If you’re reading this article, you responded to work generated by an AI (artificial intelligence). The prompt entered into OpenAI’s GPT3 Playground was, “Write a fun SEO headline for an article about generative AI and marketing.” Once it had been inputted, the AI took about five seconds to deliver the header of this article. The image (“a conceptual image about generative AI and marketing in the style of a collage” typed into DALL-E 2) took a bit longer – around 20 seconds.
What Is Generative AI?
AI, as a rule, is simulating, in a machine, the same cognitive processes that we see in people. It’s a way of problem solving. And you probably use it in your daily life already without even realising – like when your smartphone enhances a badly-taken photograph into something worthy of the Gram or when you use Google maps to find the fastest route to your destination.
Generative AI is a type of AI that can generate content in response to prompts – in the form of words, images, video and even music. Instead of typing an image into the search bar of an image library and getting a menu of images that already exist, we typed an image description into Dall-E 2 and it generated a menu of images to match what we typed. In other words, it didn’t find images, it made them.
Generative AI is still in its infancy, but it’s poised to transform the marketing industry – although likely not the way you think. Here’s what you need to know.
1/ AI needs to be trained.
In the same way a human can draw a bus out of their head because they've learnt what a bus is and what it's not, AI needs to learn in order to generate a piece of content. It does this by absorbing data – lots of it! 2.3 billion (not a typo) captioned images were used to train the image generator Stable Diffusion.

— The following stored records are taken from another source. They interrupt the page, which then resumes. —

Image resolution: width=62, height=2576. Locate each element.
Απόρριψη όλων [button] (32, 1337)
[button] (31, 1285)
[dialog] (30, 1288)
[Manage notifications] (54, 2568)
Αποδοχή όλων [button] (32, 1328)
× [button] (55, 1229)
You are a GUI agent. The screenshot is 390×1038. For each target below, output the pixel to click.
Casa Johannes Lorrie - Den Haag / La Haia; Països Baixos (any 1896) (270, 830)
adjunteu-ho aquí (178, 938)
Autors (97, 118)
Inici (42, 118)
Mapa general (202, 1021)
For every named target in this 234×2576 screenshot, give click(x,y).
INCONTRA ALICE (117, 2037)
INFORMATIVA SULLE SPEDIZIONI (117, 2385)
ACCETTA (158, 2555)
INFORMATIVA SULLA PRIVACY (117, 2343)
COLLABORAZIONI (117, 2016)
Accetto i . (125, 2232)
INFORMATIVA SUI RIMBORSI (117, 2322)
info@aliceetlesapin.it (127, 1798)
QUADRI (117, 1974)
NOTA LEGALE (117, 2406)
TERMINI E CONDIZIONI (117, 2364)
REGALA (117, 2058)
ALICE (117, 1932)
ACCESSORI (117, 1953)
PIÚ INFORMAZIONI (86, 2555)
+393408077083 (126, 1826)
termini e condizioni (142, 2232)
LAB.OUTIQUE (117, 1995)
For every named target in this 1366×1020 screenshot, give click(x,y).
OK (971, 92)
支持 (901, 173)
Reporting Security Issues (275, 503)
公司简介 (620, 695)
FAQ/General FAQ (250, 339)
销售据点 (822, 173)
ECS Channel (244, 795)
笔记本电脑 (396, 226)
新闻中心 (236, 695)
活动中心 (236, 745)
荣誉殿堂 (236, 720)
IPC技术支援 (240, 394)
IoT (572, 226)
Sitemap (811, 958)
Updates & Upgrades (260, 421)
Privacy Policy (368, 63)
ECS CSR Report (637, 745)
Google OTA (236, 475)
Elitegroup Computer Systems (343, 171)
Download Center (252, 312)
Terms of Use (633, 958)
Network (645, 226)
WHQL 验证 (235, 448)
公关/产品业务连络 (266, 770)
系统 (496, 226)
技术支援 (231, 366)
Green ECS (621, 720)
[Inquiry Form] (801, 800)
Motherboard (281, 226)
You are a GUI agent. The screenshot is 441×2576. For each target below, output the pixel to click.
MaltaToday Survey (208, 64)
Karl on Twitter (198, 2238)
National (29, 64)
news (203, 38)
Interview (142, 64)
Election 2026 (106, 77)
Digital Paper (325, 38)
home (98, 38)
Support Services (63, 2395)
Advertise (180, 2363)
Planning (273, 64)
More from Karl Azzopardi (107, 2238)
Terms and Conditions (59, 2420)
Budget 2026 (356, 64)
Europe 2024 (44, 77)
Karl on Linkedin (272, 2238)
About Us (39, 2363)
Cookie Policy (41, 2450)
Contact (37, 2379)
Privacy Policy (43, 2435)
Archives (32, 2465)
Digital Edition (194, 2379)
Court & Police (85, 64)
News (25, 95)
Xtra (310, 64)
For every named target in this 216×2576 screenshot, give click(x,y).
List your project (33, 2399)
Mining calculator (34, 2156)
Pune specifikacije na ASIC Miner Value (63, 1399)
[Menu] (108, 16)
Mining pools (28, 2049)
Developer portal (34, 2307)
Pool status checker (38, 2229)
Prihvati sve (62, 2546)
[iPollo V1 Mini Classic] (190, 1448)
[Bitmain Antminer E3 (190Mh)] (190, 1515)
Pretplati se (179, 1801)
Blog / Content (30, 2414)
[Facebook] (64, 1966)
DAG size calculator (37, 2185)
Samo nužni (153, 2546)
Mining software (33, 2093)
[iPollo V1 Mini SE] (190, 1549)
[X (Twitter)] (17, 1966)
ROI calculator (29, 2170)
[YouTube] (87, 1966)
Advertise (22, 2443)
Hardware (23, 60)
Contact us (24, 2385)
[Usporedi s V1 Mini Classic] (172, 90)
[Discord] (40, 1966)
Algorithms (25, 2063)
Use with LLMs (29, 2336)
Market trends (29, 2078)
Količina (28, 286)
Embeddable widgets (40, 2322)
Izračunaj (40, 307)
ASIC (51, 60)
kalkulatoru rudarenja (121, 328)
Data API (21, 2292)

2/ The problem is, training data can be biased.
AI can only learn from what's out there and what's out there tends to be influenced by human biases. In fact, problems with AI almost always comes down to the training data. We did some research with Lambda Labs’s AI generator StyleGAN 3, which can generate – almost disturbingly – realistic images of people, who don’t exist in the real world. What we found was that the AI was able to age the men beautifully, but women started to look more and more masculine the older they got. When we got into the training data, we discovered that the issue was not with the AI, it was the fact that the images of adult women used to train the AI were vastly skewed to the 20 to 40 age group, meaning the AI just wasn’t seeing enough older women, versus men, to be able to learn what women look like as they age. A big focus of ours at WPP is identifying and eliminating these biases.
3/ Content generation is more complex than it sounds.
Finding the perfect prompts that will get the AI to generate the concept that you're imagining in your brain is even harder than trying to find representative imagery in a stock library. For starters, the AI needs to have been sufficiently trained – if it’s never seen an image labelled “bus”, you’ll have no joy typing “bus” into your prompt. Instead, you’ll need to describe what a bus looks like, using image references the AI has been trained on. Which brings us to the second conundrum – if you’ve ever played a game like 30 Seconds, you’ll know that describing what you have in your mind vividly enough for it to be reproduced is not always as simple as it sounds. Get it right though, and your designers will never have to trawl through a stock image or music library again.
4/ Generative AI creates possibility.
More than anything else, generative AI is useful for executing cool ideas that used to be impossible. In the campaign Remastered Memories, Canadian charity True Patriot Love Foundation used AI to turn soldiers’ letters home into heart-wrenching works of art.
5/ The future is AI. But not like in your nightmares.
Generative AI is not coming for your jobs – nor those of your designers. However, that being said, designers will lose their jobs to other designers who know how to use the tools. That’s because generative AI will become like the Adobe Suite of the near future – a tool to make the creative industry faster, more capable and more efficient.